1. A computer-implemented method, comprising:

generating a read-optimized data structure representing a tree structure of web content, the tree structure comprising an ordered set of interconnected nodes, and each node representing a website or web page; and

providing access to the read-optimized data structure to a portal runtime environment with a single read operation.

2. A computer-implemented method in accordance with claim 1, wherein generating a read-optimized data structure further comprises receiving a modification to the tree structure stored in a knowledge management database.

3. A computer-implemented method in accordance with claim 1, wherein the read-optimized data structure includes a subset of the nodes of the tree structure.

4. A computer-implemented method in accordance with claim 1, wherein the read-optimized data structure comprises a file for each associated node or subprocesses of each node.

5. A computer-implemented method in accordance with claim 4, wherein the file includes a displayname and description of the associated node or subprocess.

6. A computer-implemented method in accordance with claim 1, further comprising caching the read-optimized data structure in a cache accessible by the portal runtime environment.

7. A computer-implemented method, comprising:

generating a read-optimized data structure representing a tree structure of web content, the tree structure comprising an ordered set of interconnected nodes, and each node representing a website or web page; and

storing the read-optimized data structure in a cache accessible by a portal runtime environment.

8. A computer-implemented method in accordance with claim 7, wherein generating a read-optimized data structure further comprises receiving a modification to the tree structure stored in a knowledge management database.

9. A computer-implemented method in accordance with claim 7, wherein the read-optimized data structure includes a subset of the nodes of the tree structure.

10. A computer-implemented method in accordance with claim 7, wherein the read-optimized data structure comprises a file for each associated node or subprocesses of each node.

11. A computer-implemented method in accordance with claim 10, wherein the file includes a displayname and description of the associated node or subprocess.

12. A computer-implemented method in accordance with claim 7, further comprising generating the web content with a web page composer.

13. A computer-implemented method in accordance with claim 12, further comprising arranging the web content into the tree structure.

14. A computer-implemented method in accordance with claim 13, further comprising:

receiving a modification on a subset of the ordered set of interconnected nodes; and

generating the read-optimized data structure based on the modification.

15. A performance-optimized web content navigation system comprising:

a web page composer configured to generate a website comprising a plurality of web pages, the web page composer further including a data structure generator for generating a read-optimized data structure representing a tree structure of web content for the website, the tree structure comprising an ordered set of interconnected nodes, and each node representing at least one of the web pages; and

a cache memory for storing the read-optimized data structure.

16. A system in accordance with claim 15, further comprising a portal runtime environment including a connection with the cache memory for accessing the read-optimized data structure with a single read operation to the cache memory.

17. A system in accordance with claim 16, wherein the cache memory is further configured for providing access to the read-optimized data structure to the portal runtime environment.
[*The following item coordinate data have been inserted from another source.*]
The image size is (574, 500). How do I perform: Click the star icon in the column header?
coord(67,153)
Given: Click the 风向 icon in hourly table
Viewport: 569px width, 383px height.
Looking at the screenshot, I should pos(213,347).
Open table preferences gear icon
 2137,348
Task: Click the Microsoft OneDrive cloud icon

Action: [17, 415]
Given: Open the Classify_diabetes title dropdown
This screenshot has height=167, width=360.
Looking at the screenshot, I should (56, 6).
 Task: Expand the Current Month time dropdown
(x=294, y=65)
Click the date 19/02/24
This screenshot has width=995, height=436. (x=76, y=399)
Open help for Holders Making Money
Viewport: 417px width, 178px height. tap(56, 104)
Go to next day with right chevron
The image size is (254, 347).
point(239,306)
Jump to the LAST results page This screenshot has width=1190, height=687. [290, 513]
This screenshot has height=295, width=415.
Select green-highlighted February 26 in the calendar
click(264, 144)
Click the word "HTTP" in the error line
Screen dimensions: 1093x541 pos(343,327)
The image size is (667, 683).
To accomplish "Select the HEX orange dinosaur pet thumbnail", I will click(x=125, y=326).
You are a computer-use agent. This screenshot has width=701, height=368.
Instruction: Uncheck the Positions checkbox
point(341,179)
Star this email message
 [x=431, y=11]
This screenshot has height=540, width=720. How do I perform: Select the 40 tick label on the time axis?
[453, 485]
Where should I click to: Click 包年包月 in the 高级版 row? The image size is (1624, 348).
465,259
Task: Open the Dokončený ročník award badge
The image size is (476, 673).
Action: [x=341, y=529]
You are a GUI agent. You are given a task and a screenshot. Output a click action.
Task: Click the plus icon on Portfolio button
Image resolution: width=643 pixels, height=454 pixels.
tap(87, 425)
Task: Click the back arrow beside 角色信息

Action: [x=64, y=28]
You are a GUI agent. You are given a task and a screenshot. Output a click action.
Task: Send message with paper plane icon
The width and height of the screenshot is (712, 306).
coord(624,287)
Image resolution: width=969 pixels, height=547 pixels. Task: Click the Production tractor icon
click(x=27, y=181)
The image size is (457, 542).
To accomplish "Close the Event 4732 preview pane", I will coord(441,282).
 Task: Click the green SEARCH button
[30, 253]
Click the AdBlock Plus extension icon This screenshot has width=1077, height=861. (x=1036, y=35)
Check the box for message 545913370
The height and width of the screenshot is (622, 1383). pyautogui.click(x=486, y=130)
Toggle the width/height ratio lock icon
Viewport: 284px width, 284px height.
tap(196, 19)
18. A system in accordance with claim 16, wherein the portal runtime environment includes a portal program for accessing the web content of the website.

19. A system in accordance with claim 18, wherein the portal runtime environment further includes a user interface for displaying the web content.

20. A system in accordance with claim 18, further comprising a navigation connection that is established between the portal and the web content for executing search queries on the web content on behalf of the portal.